- Court: House of Lords
- Full case name: McLoughlin (married woman) A.P. (appelland) v O'Brian and others (respondents)
- Decided: 6 May 1982
- Citation: [1983] 1 AC 410, [1983] 1 AC 410, [1982] 2 All ER 298, [1982] UKHL 3, [1982] 2 WLR 982
- Transcript: Full text of judgment

Court membership
- Judges sitting: Lord Wilberforce, Lord Edmund-Davies, Lord Russell of Killowen, Lord Scarman, Lord Bridge of Harwich

Keywords
- Negligence, psychiatric harm, proximity

= McLoughlin v O'Brian =

1983 English tort law case

McLoughlin v O'Brian [1983] 1 AC 410 is an English tort law case, decided by the House of Lords, dealing with the possibility of recovering for psychiatric harm suffered as a result of an accident in which one's family was involved.

== Facts ==
On 19 October 1973, a friend came to the plaintiff's house to tell her of a serious accident, involving her husband and three children, two hours after it had occurred. He drove her to the hospital where she was told one child was dead, and saw her husband and two other children seriously injured, covered in oil and mud.

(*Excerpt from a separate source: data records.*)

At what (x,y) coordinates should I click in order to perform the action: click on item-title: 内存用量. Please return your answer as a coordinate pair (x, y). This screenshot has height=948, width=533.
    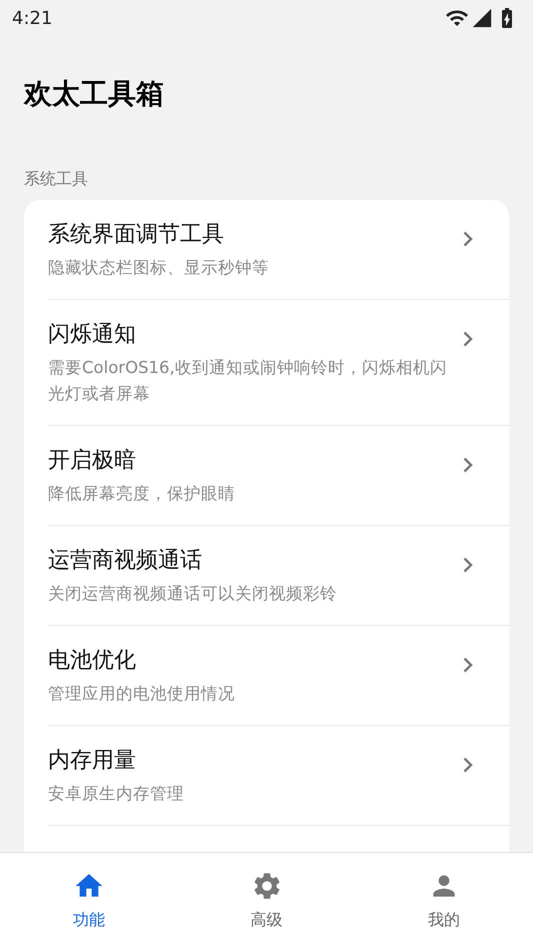
    Looking at the image, I should click on (92, 761).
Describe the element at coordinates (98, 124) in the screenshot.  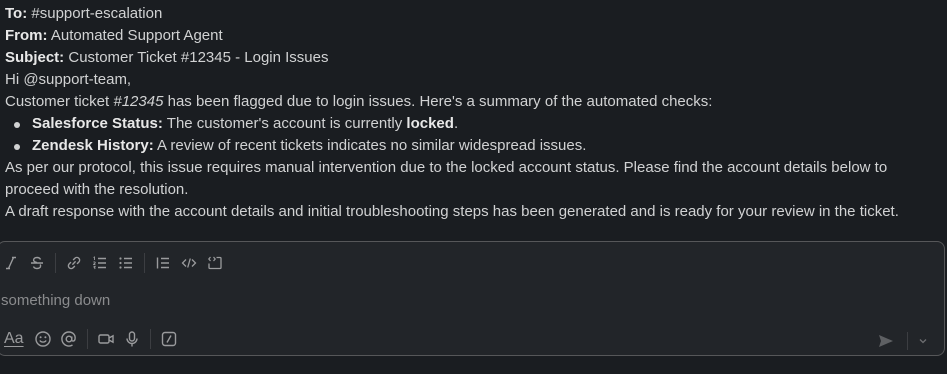
I see `check-label: Salesforce Status:` at that location.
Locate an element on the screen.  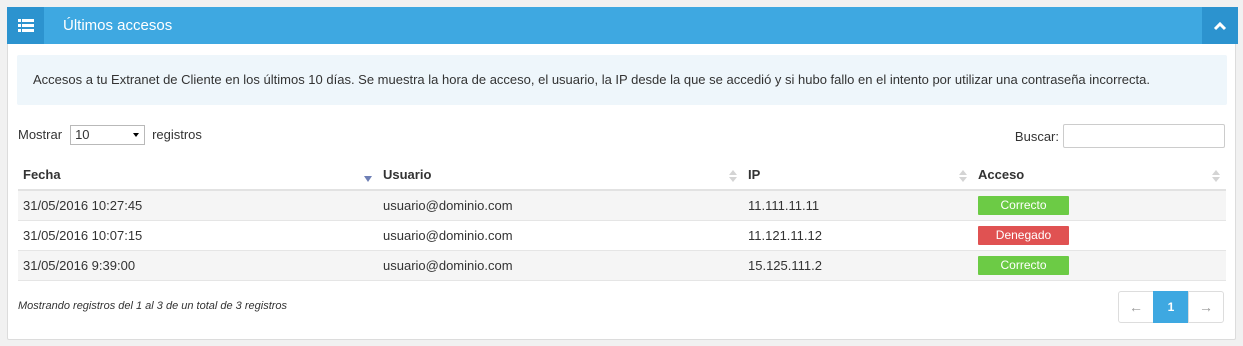
length-label-before: Mostrar is located at coordinates (40, 134).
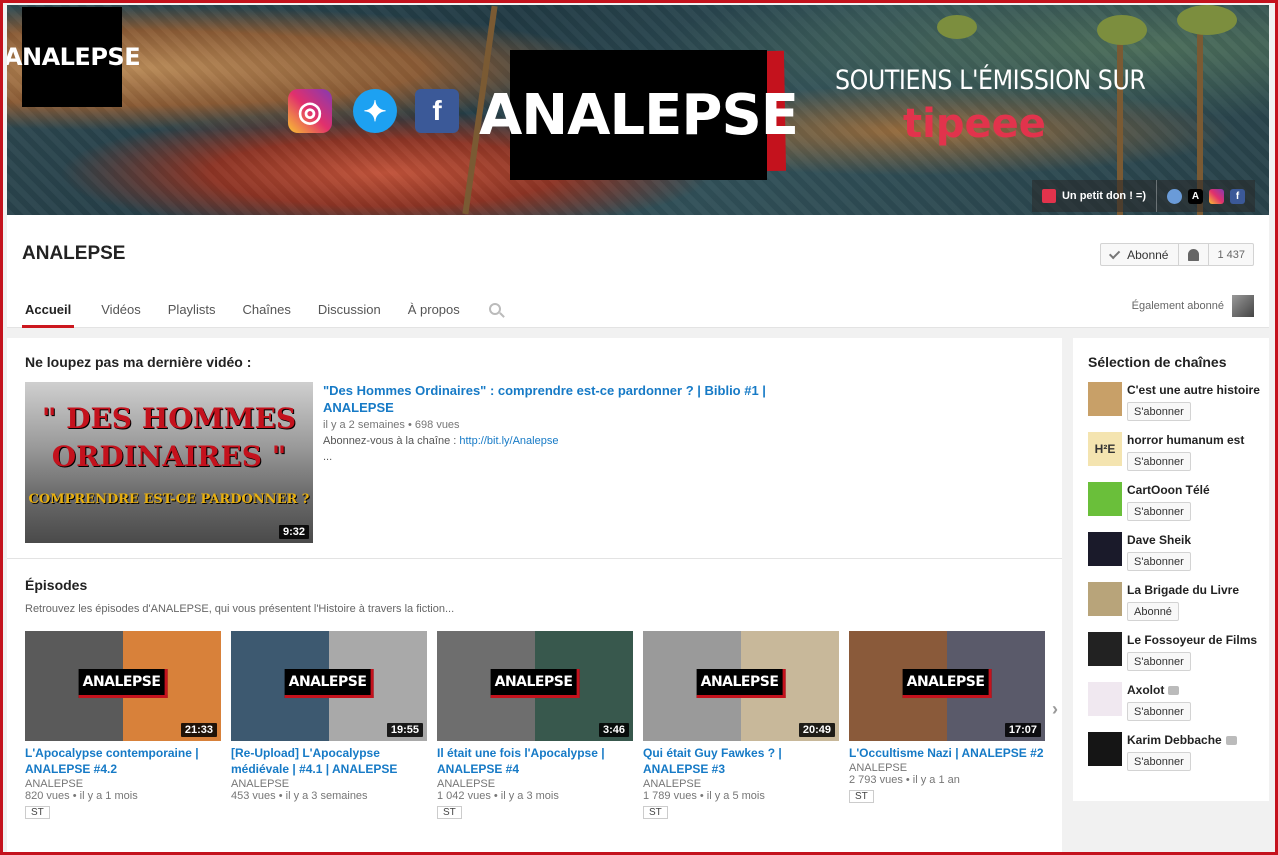 The width and height of the screenshot is (1278, 855). What do you see at coordinates (434, 315) in the screenshot?
I see `tab-a-propos: À propos` at bounding box center [434, 315].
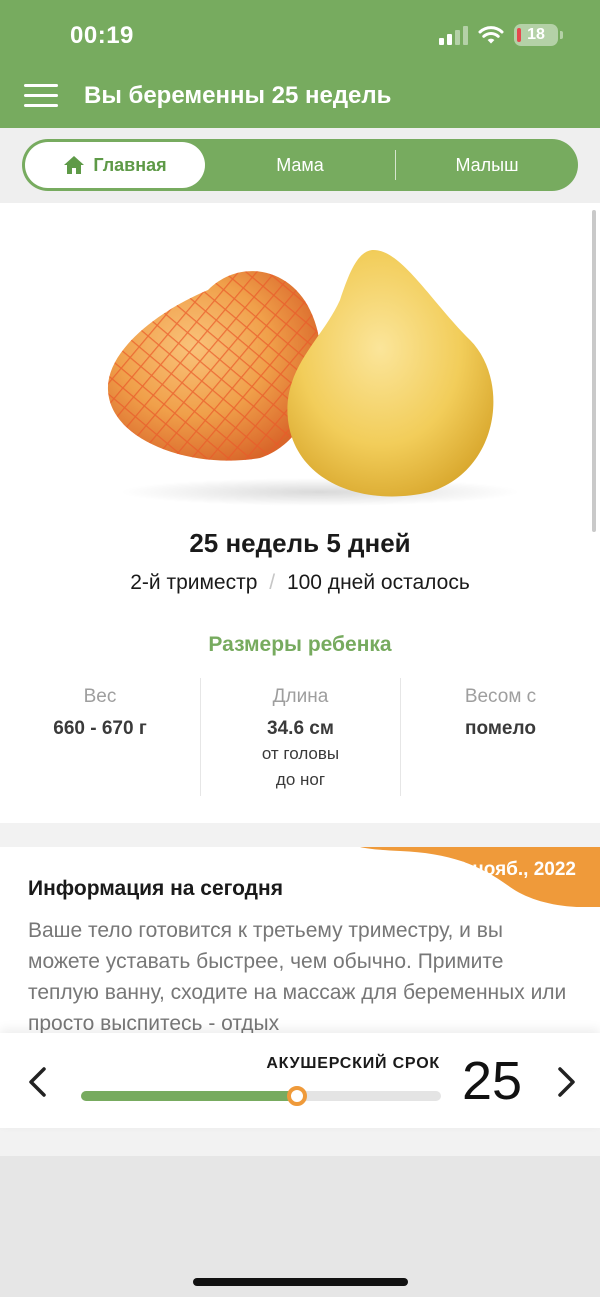 Image resolution: width=600 pixels, height=1297 pixels. I want to click on term-progress-fill, so click(189, 1096).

She suffered serious nervous shock as a result and sued the defendant who was responsible for the accident.

Earlier decisions in English courts had allowed victims to recover damages for psychiatric injury sustained as a result of witnessing the imperilment of a loved one, but only where the claimant was actually present at the scene. This case was unique at the time because the claimant suffered injuries away from the scene of the accident and hours after the accident occurred.

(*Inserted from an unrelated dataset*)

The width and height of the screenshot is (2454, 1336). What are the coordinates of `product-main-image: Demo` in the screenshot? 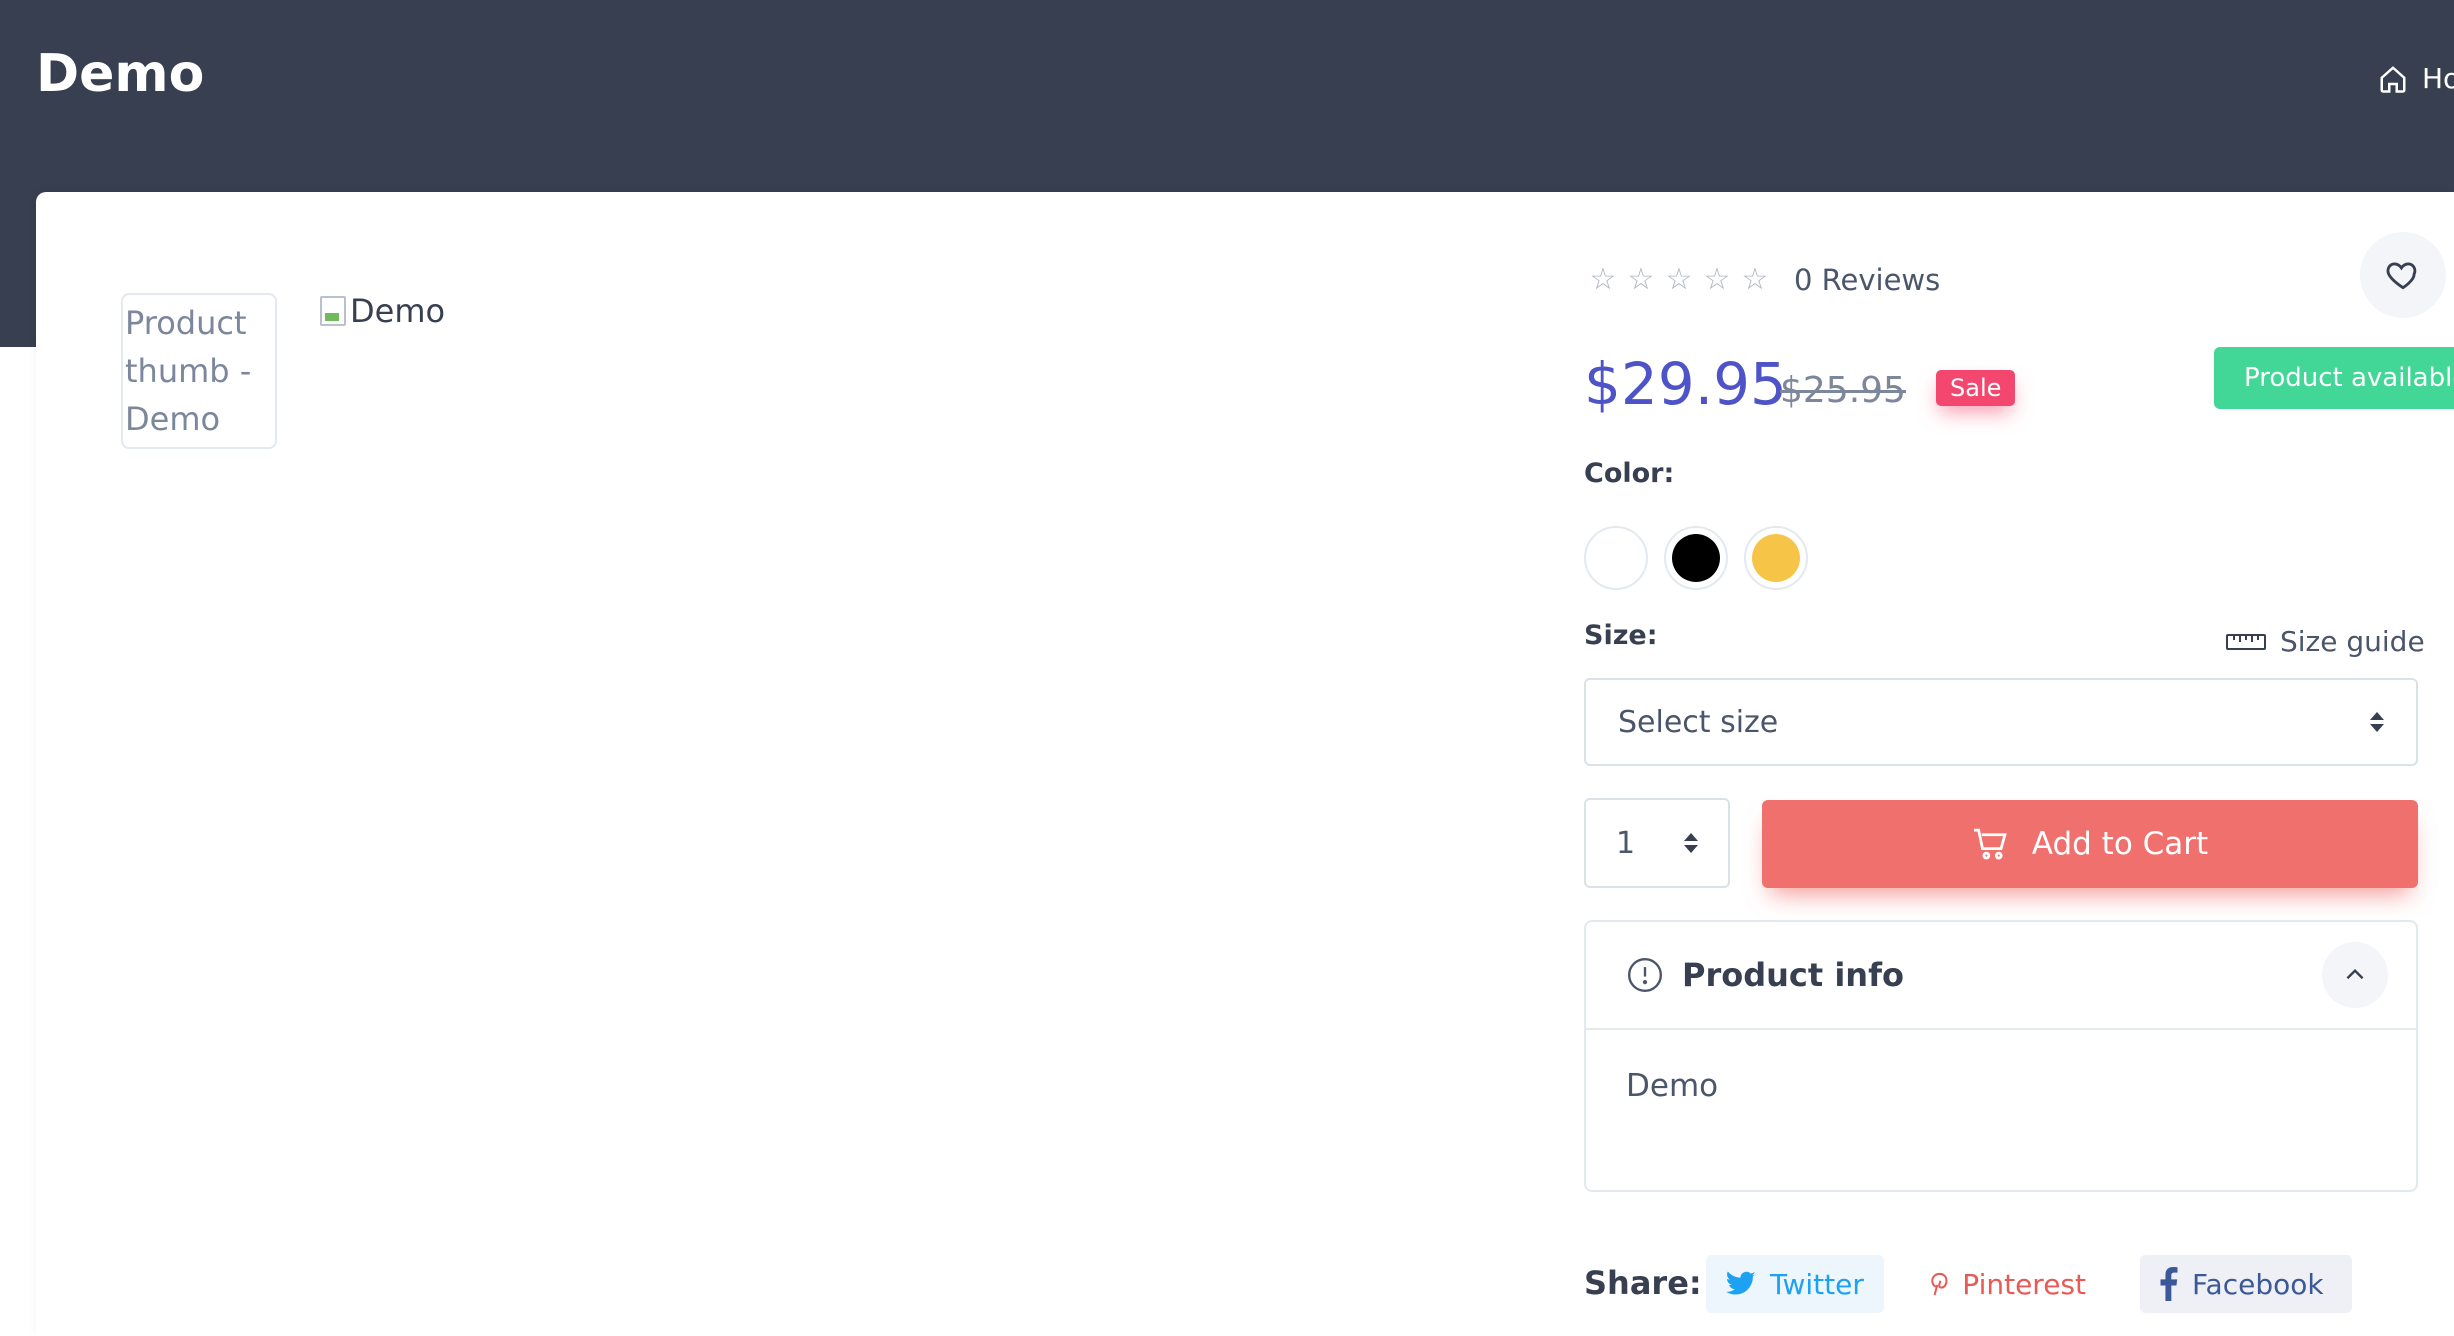 It's located at (382, 311).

This case is frequently examined by law students and students of legal philosophy. Legal scholar Ronald Dworkin used the case as subject matter in a hypothetical case examined by a fictional, ideal judge named Hercules in his book Law's Empire.

==Trial judgment==
The trial judge held that the defendants owed duty of care to the claimant as she saw her husband and children covered in oil and blood as a result of the accident. She suffered psychiatric injury, including clinical depression and personality changes, after witnessing her family's situation in the hospital. The trial ruled for McLoughlin.

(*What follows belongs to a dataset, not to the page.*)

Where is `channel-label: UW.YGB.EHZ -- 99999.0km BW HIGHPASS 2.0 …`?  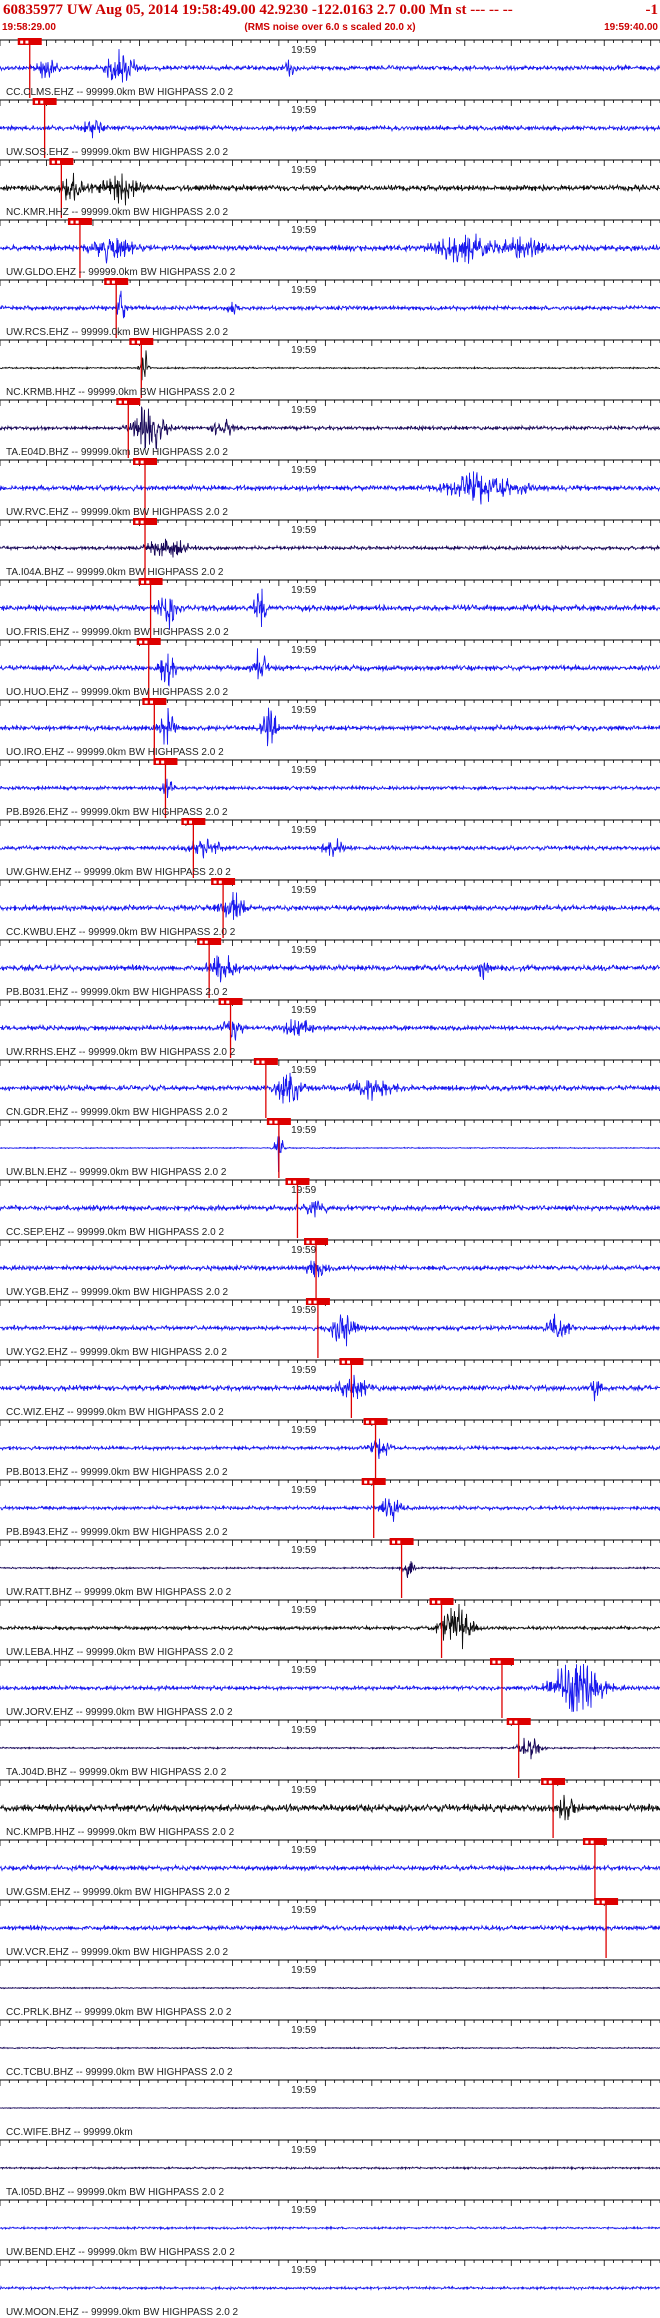 channel-label: UW.YGB.EHZ -- 99999.0km BW HIGHPASS 2.0 … is located at coordinates (118, 1292).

==Court of Appeal judgment==
The Court of Appeal rejected O'Brien's appeal, who appealed on the basis that the claim ought to be barred as a matter of public policy. The Court found the injury was foreseeable, and a duty of care was owed to McLoughlin. However, the Court of Appeal did not allow McLoughlin to recover damages. Stephenson LJ held that the consequence of breach should be limited as a matter of policy. Griffiths LJ held that the defendants had only a limited duty of care (e.g. only towards persons near the road who were directly affected), and that foreseeable consequences did not automatically impose a duty of care.

The Court also held that only legislature should extend the scope of liability.

==House of Lords judgment==
The House of Lords found in favour of McLoughlin by 5-0, and determined that the nervous shock suffered by McLoughlin was reasonably foreseeable and that policy considerations should not inhibit a decision in her favour.

Lord Wilberforce delivered the leading speech and laid out the test for recovery of damages for personal injury resulting from nervous shock. First, a close familial relationship must exist between claimant and victim (the Court disqualified an ordinary bystander). Second, the claimant must be in close proximity to the accident "in both time and place"; this includes witnesses of the immediate aftermath of the accident. Third, and last, the shock suffered by the claimant must "come through sight or hearing of the event, or of its immediate aftermath". Lords Wilberforce and Scarman both noted the influence of the leading American case on this issue, Dillon v. Legg (1968).